**Requirement**
Please copy the listing below exactly as it appears, line for line.

>> Start

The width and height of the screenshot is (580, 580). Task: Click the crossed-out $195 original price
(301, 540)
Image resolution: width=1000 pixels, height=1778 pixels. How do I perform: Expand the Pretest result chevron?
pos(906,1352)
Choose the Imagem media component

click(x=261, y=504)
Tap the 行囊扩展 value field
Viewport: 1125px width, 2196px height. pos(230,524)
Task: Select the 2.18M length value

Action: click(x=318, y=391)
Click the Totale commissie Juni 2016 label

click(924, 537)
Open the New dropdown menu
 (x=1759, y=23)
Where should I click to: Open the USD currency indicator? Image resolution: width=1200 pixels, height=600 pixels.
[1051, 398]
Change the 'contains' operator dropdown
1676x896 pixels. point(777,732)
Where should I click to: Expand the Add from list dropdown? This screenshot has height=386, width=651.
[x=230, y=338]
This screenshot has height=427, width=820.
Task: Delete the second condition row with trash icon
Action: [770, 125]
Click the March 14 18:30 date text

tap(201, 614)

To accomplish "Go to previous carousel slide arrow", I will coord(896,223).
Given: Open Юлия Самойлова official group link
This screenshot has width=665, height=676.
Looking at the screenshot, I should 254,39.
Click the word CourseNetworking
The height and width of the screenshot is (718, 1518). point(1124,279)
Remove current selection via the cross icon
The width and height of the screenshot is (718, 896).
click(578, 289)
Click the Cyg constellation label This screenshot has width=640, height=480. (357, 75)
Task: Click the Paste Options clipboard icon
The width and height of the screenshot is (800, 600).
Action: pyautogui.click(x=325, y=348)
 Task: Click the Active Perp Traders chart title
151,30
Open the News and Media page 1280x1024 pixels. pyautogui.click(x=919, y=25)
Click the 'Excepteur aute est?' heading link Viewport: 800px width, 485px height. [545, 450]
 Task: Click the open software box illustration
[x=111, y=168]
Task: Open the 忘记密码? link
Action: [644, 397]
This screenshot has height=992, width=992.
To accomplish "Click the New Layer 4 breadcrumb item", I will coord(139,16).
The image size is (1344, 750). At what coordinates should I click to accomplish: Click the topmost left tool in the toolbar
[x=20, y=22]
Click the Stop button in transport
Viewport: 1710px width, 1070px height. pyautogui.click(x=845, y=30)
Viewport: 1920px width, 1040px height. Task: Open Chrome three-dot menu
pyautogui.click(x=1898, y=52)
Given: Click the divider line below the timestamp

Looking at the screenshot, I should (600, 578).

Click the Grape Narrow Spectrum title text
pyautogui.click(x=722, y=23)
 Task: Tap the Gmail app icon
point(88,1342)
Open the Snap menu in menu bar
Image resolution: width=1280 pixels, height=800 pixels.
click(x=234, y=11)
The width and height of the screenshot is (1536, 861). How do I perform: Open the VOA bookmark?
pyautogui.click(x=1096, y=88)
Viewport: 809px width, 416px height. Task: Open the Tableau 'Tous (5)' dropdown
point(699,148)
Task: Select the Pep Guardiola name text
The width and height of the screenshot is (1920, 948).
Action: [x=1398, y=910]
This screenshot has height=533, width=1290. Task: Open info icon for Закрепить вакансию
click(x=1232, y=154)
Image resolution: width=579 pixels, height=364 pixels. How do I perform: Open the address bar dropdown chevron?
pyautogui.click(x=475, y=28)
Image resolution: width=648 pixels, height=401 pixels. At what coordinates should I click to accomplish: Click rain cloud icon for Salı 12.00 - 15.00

>> End

**Full response**
The width and height of the screenshot is (580, 580). Task: Click the crossed-out $195 original price
(301, 540)
Image resolution: width=1000 pixels, height=1778 pixels. How do I perform: Expand the Pretest result chevron?
pos(906,1352)
Choose the Imagem media component

click(x=261, y=504)
Tap the 行囊扩展 value field
Viewport: 1125px width, 2196px height. pos(230,524)
Task: Select the 2.18M length value

Action: click(x=318, y=391)
Click the Totale commissie Juni 2016 label

click(924, 537)
Open the New dropdown menu
 (x=1759, y=23)
Where should I click to: Open the USD currency indicator? Image resolution: width=1200 pixels, height=600 pixels.
[1051, 398]
Change the 'contains' operator dropdown
1676x896 pixels. point(777,732)
Where should I click to: Expand the Add from list dropdown? This screenshot has height=386, width=651.
[x=230, y=338]
This screenshot has height=427, width=820.
Task: Delete the second condition row with trash icon
Action: [770, 125]
Click the March 14 18:30 date text

tap(201, 614)

To accomplish "Go to previous carousel slide arrow", I will coord(896,223).
Given: Open Юлия Самойлова official group link
This screenshot has width=665, height=676.
Looking at the screenshot, I should 254,39.
Click the word CourseNetworking
The height and width of the screenshot is (718, 1518). point(1124,279)
Remove current selection via the cross icon
The width and height of the screenshot is (718, 896).
click(578, 289)
Click the Cyg constellation label This screenshot has width=640, height=480. (357, 75)
Task: Click the Paste Options clipboard icon
The width and height of the screenshot is (800, 600).
Action: pyautogui.click(x=325, y=348)
 Task: Click the Active Perp Traders chart title
151,30
Open the News and Media page 1280x1024 pixels. pyautogui.click(x=919, y=25)
Click the 'Excepteur aute est?' heading link Viewport: 800px width, 485px height. [545, 450]
 Task: Click the open software box illustration
[x=111, y=168]
Task: Open the 忘记密码? link
Action: [644, 397]
This screenshot has height=992, width=992.
To accomplish "Click the New Layer 4 breadcrumb item", I will coord(139,16).
The image size is (1344, 750). At what coordinates should I click to accomplish: Click the topmost left tool in the toolbar
[x=20, y=22]
Click the Stop button in transport
Viewport: 1710px width, 1070px height. pyautogui.click(x=845, y=30)
Viewport: 1920px width, 1040px height. Task: Open Chrome three-dot menu
pyautogui.click(x=1898, y=52)
Given: Click the divider line below the timestamp

Looking at the screenshot, I should (600, 578).

Click the Grape Narrow Spectrum title text
pyautogui.click(x=722, y=23)
 Task: Tap the Gmail app icon
point(88,1342)
Open the Snap menu in menu bar
Image resolution: width=1280 pixels, height=800 pixels.
click(x=234, y=11)
The width and height of the screenshot is (1536, 861). How do I perform: Open the VOA bookmark?
pyautogui.click(x=1096, y=88)
Viewport: 809px width, 416px height. Task: Open the Tableau 'Tous (5)' dropdown
point(699,148)
Task: Select the Pep Guardiola name text
The width and height of the screenshot is (1920, 948).
Action: [x=1398, y=910]
This screenshot has height=533, width=1290. Task: Open info icon for Закрепить вакансию
click(x=1232, y=154)
Image resolution: width=579 pixels, height=364 pixels. How do I perform: Open the address bar dropdown chevron?
pyautogui.click(x=475, y=28)
Image resolution: width=648 pixels, height=401 pixels. At what coordinates should I click to accomplish: Click rain cloud icon for Salı 12.00 - 15.00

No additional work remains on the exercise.